Social media can be both a blessing and a curse. Among all the funny cat videos and viral memes—both of which I enjoy all too much—there’s the little bits and pieces that seem to suck up all our time, without us even knowing it. Before you know it, you’ve missed out on getting your growing pile of laundry done, forgot to feed the dog and you haven’t even started dinner. All of a sudden, you’re blaming Facebook and swearing under your breath to Twitter for absorbing your attention.

Fear not. It’s something we all go through. There’s actually plenty of positives that come with these channels as well. Especially when it comes to productivity and motivation.

For me, using social media as a tool and not a hindrance relies on consuming it in moderation—much like the chocolate stashed away at the back of my pantry. It’s all about finding a balance, and once you have established that, you may actually find your social media obsession can be a great motivator.

Social media communities

No matter your platform, there is some kind of community within your interest that’s active. What it takes to actually utilise these connections is to understand what sparks your fire and gets your mental adrenaline flowing. For me, it’s anything to do with content marketing and online consumer behaviour. The tactics others in my industry use to pave a new path in the field constantly have me enthralled.  It’s an exciting time to be in my line of work.

 

And so I use my spare moments scrolling through Twitter and absorbing discussions on Quora or Reddit to actively feed this obsession. Where others are asking questions, I’m there answering them (much like right now), simply because I can’t help it. I love being a part of a community that’s still trying to work out the ins and outs of something. It’s thrilling to know you’re somehow making a mark for someone else. That’s where these social channels help me stick to my path to productivity.

Feeding the ego

Let’s face it though—nothing really gets us going than others who are willing to stroke those egos of ours. Well-known people tag us in photos and mention us in comments; all of a sudden, we’re “famous”. We may not be the Kim Kardashians of the world (I’m okay with that), but we’re getting that sense of attention we can’t stop craving.

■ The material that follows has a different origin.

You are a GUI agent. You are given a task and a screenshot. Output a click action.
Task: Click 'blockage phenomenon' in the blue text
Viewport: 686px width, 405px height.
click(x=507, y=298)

But while that has us reeling for more, we’re also actively fuelling our brain with positive reinforcement that proves what we’re doing is seeing results.

 

A great example of this is the ever-increasing Instagram trend that sees fitness goers using the platform to inspire themselves. By posting #fooddiary posts and contributing to the massive amounts of #fitspo content on the channel, they’re also helping others to see the ‘before and after’ results that they too could gain with a little hard work. Mind you, this also means remembering a balance and consuming these messages with an alert, skeptical mindset. Absorbing negative or harmful content for health-related trends is dangerous when the diets or regimes aren’t full understood in their entirety. But like I said before…everything in moderation.

Acting on it

There’s nothing like feeling that you’ve dropped the ball and you’re no longer able to find a way to pick yourself back up and get back on track. Creating healthy habits and productive routines is hard, but is done with a bit of positive encouragement. To do this, utilise those around you. Even if you don’t know them, they’re already there and actively contributing to these channels—use them to your advantage!